#### Exercise requirements:
Below are the entries. Print only the lines starting at the one with "Click the Irish flag next to Daniel Martin" and ending at the one with "At what coordinates", exactly, with no pictures.

#### Recorded data:
- Opening Delimiter -

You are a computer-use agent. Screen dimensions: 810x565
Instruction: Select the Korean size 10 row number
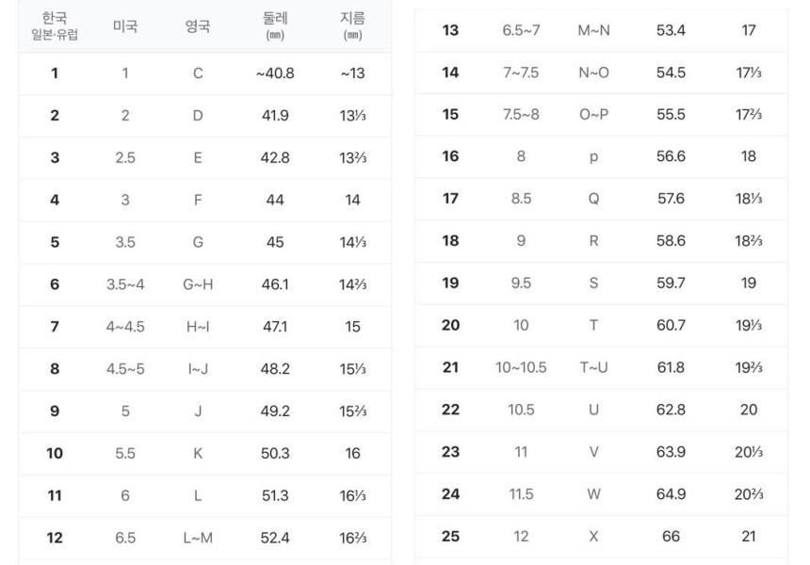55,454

- Closing Delimiter -
- Opening Delimiter -

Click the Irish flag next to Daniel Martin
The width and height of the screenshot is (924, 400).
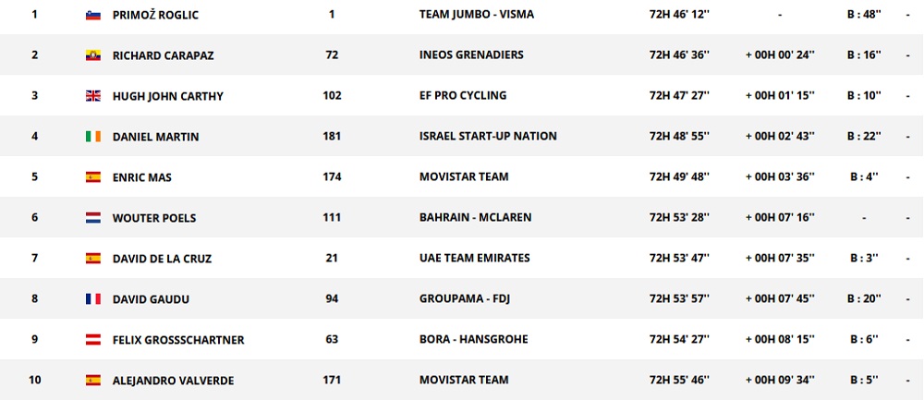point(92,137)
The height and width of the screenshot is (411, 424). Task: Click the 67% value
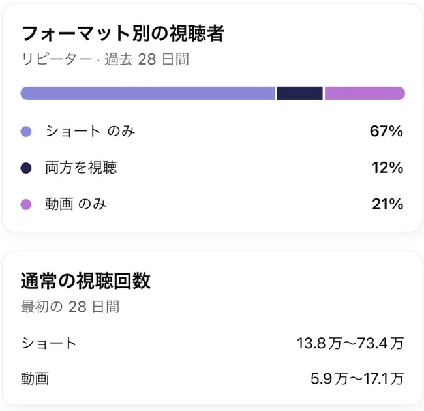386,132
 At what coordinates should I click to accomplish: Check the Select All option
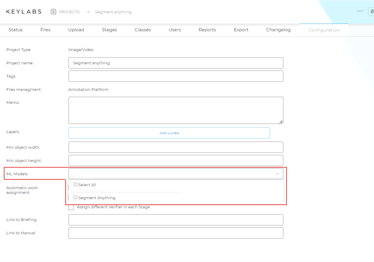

- Closing Delimiter -
- Opening Delimiter -

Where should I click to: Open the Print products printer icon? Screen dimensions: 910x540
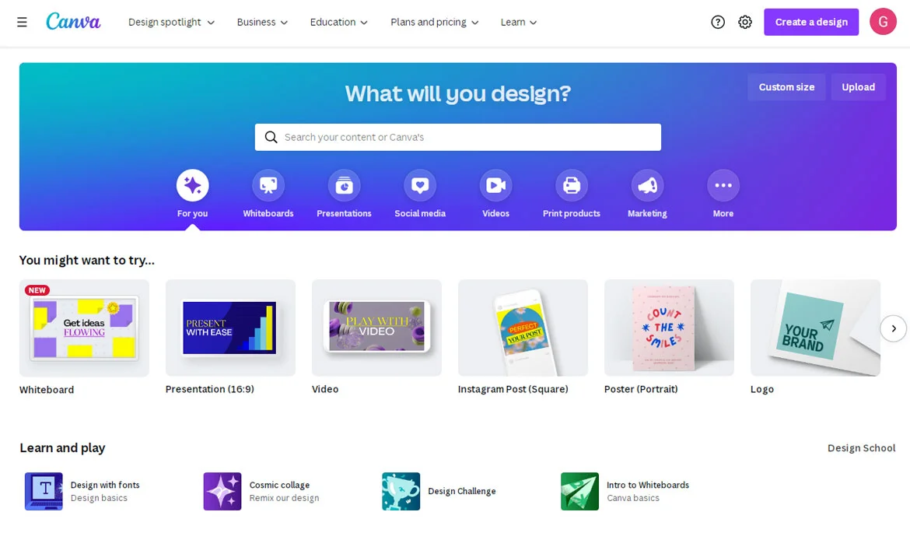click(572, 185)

- Closing Delimiter -

#### Solution below:
Click the Irish flag next to Daniel Martin
The width and height of the screenshot is (924, 400).
point(92,137)
The height and width of the screenshot is (411, 424). Task: Click the 67% value
386,132
 At what coordinates should I click to accomplish: Check the Select All option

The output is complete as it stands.